Other studies rehabilitated a pseudoskeletal class III relationship with two implant-supported bar retained overdentures using clips for retention on mandible, and for the maxilla, a combination of implant placement, sinus augmentation, and classic prosthodontic treatment on an implant-supported bar. Patient reported a high level of satisfaction with the dentures and an improved quality of life [30]. Another clinical case report described a treatment for an edentulous patient with an atrophic maxilla and severe class III malocclusion. However, in this study, they used an implant-supported overdenture retained with horizontal path insertion to compensate the severe class III malocclusion, where the primary and secondary structures were produced using CAD/CAM techniques [31].

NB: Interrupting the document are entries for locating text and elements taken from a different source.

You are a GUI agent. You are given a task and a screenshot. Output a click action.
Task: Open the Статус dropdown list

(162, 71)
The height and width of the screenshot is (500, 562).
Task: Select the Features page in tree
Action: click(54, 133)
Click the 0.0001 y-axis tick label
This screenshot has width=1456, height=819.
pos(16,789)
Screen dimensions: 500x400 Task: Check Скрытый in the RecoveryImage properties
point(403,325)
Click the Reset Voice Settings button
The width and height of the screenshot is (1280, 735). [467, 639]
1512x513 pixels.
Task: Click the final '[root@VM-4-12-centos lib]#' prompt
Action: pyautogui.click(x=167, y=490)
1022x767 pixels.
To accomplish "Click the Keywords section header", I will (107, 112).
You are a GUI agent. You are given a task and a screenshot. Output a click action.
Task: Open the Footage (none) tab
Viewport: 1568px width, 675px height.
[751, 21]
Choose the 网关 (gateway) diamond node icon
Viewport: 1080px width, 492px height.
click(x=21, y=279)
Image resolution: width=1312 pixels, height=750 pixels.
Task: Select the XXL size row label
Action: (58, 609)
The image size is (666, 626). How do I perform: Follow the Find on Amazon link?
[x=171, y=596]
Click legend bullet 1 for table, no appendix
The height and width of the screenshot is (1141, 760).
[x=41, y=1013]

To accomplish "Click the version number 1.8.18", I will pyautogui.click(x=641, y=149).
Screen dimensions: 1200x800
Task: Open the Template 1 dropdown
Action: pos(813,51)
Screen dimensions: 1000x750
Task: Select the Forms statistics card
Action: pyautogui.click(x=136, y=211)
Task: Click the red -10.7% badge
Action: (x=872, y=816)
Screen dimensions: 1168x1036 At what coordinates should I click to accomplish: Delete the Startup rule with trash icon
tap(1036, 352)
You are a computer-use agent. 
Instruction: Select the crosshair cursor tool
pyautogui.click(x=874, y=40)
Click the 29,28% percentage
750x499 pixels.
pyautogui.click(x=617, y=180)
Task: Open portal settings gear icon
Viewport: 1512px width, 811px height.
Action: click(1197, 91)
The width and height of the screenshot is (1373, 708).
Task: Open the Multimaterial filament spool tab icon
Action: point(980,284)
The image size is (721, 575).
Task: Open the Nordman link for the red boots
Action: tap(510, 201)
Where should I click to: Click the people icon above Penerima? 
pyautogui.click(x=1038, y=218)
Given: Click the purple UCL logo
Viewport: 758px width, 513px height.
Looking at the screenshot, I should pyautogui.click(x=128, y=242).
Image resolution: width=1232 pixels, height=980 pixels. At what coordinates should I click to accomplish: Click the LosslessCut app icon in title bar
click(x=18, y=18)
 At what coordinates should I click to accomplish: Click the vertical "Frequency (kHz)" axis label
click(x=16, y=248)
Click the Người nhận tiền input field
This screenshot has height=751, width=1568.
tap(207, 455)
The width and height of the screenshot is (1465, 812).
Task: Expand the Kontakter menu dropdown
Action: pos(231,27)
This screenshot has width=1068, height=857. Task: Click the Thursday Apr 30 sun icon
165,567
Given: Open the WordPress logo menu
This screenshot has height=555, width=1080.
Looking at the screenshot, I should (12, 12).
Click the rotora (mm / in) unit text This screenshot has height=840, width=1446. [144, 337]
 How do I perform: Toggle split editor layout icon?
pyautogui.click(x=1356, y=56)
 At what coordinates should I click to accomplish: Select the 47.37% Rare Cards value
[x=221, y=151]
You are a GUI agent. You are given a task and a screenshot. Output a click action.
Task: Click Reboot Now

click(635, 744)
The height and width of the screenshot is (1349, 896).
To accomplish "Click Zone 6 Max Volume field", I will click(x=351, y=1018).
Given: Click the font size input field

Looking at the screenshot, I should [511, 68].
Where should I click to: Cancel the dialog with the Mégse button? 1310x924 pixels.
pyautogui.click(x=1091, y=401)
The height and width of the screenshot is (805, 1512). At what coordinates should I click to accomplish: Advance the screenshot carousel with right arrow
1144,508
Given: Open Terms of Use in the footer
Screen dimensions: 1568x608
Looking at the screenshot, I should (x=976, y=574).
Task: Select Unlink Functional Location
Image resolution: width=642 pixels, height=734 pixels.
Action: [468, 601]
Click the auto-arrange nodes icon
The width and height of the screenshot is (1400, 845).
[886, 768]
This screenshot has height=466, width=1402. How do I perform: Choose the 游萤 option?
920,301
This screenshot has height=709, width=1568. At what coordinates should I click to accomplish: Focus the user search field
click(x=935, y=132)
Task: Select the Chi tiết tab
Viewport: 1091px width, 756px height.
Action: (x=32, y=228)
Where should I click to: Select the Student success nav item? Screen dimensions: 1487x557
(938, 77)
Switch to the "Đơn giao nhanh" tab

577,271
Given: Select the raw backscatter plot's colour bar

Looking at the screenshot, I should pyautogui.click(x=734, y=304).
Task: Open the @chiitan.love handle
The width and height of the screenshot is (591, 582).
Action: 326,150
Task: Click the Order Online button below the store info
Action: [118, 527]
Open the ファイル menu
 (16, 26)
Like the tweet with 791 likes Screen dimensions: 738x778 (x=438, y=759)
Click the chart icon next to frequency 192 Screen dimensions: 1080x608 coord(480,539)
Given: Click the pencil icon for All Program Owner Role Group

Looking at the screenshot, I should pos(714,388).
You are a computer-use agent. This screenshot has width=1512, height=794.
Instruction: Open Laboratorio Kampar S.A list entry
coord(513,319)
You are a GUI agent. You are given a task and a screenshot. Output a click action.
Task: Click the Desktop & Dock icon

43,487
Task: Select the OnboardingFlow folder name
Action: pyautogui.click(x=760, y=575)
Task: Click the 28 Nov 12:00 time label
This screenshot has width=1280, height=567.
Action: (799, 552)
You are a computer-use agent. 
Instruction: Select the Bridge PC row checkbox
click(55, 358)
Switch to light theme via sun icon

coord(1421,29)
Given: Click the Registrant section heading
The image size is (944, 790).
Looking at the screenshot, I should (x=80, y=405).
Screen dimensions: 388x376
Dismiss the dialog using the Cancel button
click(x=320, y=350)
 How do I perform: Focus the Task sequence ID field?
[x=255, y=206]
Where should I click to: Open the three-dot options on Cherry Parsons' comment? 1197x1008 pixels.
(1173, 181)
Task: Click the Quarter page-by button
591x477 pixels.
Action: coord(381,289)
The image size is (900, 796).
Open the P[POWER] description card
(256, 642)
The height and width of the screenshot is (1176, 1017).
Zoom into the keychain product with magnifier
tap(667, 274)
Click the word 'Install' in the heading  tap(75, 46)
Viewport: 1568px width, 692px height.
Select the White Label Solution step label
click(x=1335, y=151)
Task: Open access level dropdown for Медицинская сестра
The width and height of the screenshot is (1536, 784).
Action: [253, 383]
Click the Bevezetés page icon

In the case of the patient’s follow-up, in one of the visits was observed presence of ulcers in the region of the lower ridge. With this, the prosthesis was adjusted, and an ointment was prescribed based on a synthetic corticosteroid (Omcilon-A Orabase) and mouthwash with warm water, which was enough to revert the condition in question. The evaluations were performed by clinical examination, where the probing depth of the implants, absence of pain, mobility, peri-implant inflammation, and suppuration were measured. No changes were observed, and the patient was satisfied with the proper functioning of her prostheses.
4. Conclusion
Immediate complete denture represents an advantageous and effective clinical procedure for patients who will inevitably lose their remaining teeth. The treatment protocol that combined the use of a maxillary immediate complete denture and a mandibular implant-retained overdenture in immediate loading was shown to be beneficial. At the end of the treatment, the patient was reverted from a class III to I standard, and the relation of molars and canines in occlusion key was obtained, ensuring excellent facial aesthetics and functional condition.
Acknowledgements
The authors would like to thank Neodent (Curitiba, Brazil) for providing the implants and prosthetic components used in this study.
The authors would like to thank Dentisply (São Paulo, Brazil) for providing the artificial teeth used in this study.
The authors would like to thank PROEX/UFMG for providing the financial support for the Immediate Complete Denture/Overdenture Project.